== Задание ==
Отредактируйте отрывок об аббатстве св. Петра: приведите его заново, начиная со слов «Не все проблемы» и заканчивая словами «все оказалось бесполезно.», при этом заменив «яростно» на «решительно».

::: Исходный фрагмент

Есть указания на то, что обители пришлось расстаться с ценными сокровищами и землями, чтобы иметь возможность платить по счетам. Вероятно, именно в это время продали специально заказанную пару серебряных алтарных подсвечников – это были шедевры англо-норманнского ювелирного искусства, из которых сегодня сохранился только один
[570]. Аббатство также передало одну из своих рукописей дочерней обители св. Гутлака в Херефорде, скорее всего, тоже не бесплатно
[571]. Все еще нуждаясь в деньгах, в 1146 году аббат с монахами заняли восемьдесят фунтов у заимодавца-христианина, Роберта Фиц-Хардинга, отдав в залог манор Трегоф, земли в Пенхау и церковь в Ланкарване
[572]. Похоже, что они не смогли соблюсти первоначальные условия сделки, по которым они должны были выплатить долг в течение пяти лет, потому что Фиц-Хардинг приобрел, по крайней мере временно, недвижимость аббатства св. Петра в Гламоргане
[573].
Не все проблемы Глостера проистекали из войны и общественных потрясений. Генрих II приписывал себе честь восстановления закона и порядка в Англии, и при восшествии на престол в 1154 году он потребовал от города и аббатства денег – причем потребовал еще больше, чем его воевавшие между собой предшественники. Обитель св. Петра стала самым крупным держателем земель, получив права на них непосредственно от короля, и этот статус вначале дал аббатству определенные привилегии, но затем обернулся повышенными обязательствами
[574]. Монастыри яростно протестовали против таких обязательств – самым знаменитым был протест епископа Герберта Норвичского, заявленный Генриху I, – но все оказалось бесполезно.

::::::
::: Выдержка из данных

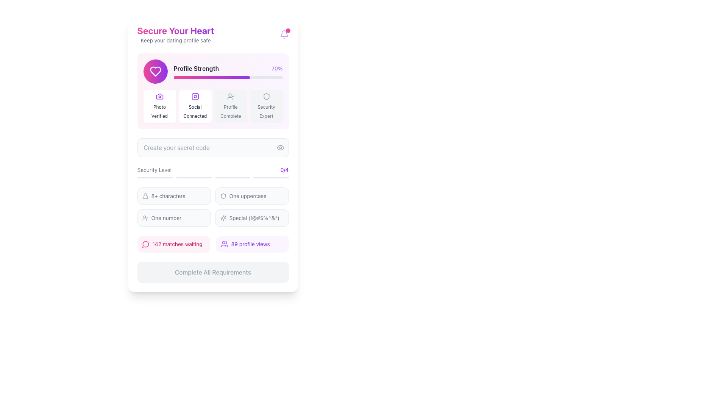 The width and height of the screenshot is (727, 409). I want to click on text 'One uppercase' from the Label with a shield-like icon, which is located in the third row of the Security Level section, below the '8+ characters' requirement, so click(252, 195).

::::::

== Полный ответ ==
Не все проблемы Глостера проистекали из войны и общественных потрясений. Генрих II приписывал себе честь восстановления закона и порядка в Англии, и при восшествии на престол в 1154 году он потребовал от города и аббатства денег – причем потребовал еще больше, чем его воевавшие между собой предшественники. Обитель св. Петра стала самым крупным держателем земель, получив права на них непосредственно от короля, и этот статус вначале дал аббатству определенные привилегии, но затем обернулся повышенными обязательствами
[574]. Монастыри решительно протестовали против таких обязательств – самым знаменитым был протест епископа Герберта Норвичского, заявленный Генриху I, – но все оказалось бесполезно.